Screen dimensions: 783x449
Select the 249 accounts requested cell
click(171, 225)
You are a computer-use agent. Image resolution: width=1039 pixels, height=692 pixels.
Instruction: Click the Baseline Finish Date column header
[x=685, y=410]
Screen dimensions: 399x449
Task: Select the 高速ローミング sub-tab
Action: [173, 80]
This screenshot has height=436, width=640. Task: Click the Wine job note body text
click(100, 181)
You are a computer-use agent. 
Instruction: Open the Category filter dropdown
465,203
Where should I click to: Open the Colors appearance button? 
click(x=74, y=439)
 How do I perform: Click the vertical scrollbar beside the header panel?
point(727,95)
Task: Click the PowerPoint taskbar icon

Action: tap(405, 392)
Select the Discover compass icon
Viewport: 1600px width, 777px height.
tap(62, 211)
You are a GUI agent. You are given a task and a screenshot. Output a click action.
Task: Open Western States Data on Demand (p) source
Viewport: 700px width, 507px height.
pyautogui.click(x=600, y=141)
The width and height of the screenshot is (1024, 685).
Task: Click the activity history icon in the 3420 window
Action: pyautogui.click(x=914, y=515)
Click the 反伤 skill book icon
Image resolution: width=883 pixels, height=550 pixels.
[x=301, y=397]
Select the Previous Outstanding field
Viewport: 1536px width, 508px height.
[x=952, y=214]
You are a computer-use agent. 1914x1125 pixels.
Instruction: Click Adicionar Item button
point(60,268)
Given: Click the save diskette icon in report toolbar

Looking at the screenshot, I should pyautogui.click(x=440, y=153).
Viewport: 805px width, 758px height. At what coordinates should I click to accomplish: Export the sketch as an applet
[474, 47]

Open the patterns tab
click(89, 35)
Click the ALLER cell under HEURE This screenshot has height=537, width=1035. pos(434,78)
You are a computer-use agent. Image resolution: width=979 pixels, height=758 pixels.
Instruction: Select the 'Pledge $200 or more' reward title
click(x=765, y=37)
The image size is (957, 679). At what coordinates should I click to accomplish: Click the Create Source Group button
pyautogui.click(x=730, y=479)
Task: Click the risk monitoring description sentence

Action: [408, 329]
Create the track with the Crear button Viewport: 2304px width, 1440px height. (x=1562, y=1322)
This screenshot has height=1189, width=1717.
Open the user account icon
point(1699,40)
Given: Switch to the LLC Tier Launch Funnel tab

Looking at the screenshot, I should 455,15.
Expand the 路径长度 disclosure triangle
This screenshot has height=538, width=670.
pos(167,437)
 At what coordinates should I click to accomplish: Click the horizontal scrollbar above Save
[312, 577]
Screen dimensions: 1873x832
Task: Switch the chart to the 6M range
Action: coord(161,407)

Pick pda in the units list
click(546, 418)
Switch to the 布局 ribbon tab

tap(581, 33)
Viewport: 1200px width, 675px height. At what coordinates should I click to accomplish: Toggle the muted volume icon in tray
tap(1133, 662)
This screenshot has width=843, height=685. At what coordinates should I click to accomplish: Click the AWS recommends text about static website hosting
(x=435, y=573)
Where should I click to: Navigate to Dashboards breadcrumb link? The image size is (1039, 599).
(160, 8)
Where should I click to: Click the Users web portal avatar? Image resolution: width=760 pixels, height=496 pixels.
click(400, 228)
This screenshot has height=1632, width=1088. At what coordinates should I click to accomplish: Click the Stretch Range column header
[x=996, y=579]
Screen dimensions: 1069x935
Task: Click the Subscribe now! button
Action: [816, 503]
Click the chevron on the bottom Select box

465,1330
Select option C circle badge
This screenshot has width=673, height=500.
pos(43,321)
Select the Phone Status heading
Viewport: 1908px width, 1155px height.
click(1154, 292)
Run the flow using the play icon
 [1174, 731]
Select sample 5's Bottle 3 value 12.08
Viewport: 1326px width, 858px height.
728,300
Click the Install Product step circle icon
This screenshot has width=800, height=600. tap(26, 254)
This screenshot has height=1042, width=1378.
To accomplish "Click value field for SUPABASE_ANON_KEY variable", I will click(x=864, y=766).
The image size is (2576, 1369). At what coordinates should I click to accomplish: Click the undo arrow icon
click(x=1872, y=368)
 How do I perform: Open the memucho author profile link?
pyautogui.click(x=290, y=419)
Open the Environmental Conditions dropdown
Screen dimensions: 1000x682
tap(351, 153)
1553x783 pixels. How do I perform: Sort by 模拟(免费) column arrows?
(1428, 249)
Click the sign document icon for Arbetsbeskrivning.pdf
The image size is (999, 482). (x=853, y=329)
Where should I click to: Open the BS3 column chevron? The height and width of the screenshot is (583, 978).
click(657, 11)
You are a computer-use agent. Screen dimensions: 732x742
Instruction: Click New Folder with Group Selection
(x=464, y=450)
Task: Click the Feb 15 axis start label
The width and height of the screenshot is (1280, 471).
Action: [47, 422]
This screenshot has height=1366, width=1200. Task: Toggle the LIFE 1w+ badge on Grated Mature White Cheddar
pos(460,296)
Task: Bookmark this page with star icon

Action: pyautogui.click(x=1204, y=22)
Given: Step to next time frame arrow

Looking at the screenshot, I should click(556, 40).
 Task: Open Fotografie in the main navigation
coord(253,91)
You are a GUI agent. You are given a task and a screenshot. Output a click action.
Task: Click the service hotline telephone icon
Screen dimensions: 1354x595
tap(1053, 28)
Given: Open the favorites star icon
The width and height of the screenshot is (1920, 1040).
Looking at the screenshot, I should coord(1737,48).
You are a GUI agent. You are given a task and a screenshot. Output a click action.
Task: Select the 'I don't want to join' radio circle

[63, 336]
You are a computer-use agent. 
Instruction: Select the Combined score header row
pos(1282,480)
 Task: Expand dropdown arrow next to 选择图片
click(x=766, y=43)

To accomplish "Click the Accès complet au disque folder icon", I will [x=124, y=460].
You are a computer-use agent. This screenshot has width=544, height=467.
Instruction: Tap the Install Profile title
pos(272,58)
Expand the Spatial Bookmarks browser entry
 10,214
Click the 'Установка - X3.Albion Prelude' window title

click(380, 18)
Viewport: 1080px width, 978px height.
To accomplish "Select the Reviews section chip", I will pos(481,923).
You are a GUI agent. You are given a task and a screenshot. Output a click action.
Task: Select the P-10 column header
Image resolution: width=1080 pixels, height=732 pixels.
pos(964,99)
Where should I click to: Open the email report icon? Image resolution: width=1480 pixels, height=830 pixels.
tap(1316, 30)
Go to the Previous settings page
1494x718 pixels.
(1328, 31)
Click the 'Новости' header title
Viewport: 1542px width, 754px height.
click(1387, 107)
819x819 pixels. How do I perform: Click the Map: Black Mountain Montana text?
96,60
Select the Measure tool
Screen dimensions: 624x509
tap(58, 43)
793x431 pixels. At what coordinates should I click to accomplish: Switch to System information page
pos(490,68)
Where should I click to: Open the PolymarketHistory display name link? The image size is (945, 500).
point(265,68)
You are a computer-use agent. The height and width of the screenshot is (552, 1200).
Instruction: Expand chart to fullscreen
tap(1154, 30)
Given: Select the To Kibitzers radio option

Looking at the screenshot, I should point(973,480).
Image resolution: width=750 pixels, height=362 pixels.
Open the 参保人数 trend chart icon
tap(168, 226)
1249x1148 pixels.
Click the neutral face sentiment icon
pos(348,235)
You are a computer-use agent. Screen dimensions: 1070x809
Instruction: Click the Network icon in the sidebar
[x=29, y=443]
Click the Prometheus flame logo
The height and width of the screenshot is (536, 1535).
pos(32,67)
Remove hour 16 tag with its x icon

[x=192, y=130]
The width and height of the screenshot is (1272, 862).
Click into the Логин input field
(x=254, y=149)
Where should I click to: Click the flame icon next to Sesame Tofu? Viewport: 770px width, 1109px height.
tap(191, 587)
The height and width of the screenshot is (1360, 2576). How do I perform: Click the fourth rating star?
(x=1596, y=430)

+ + + + + + +

◆ Requirement ◆
Everything from the line that contains "The width and height of the screenshot is (1272, 862)." through the final line of the listing is to be restated word for word, and nothing more.

◆ Exercise answer ◆
The width and height of the screenshot is (1272, 862).
Click into the Логин input field
(x=254, y=149)
Where should I click to: Click the flame icon next to Sesame Tofu? Viewport: 770px width, 1109px height.
tap(191, 587)
The height and width of the screenshot is (1360, 2576). How do I perform: Click the fourth rating star?
(x=1596, y=430)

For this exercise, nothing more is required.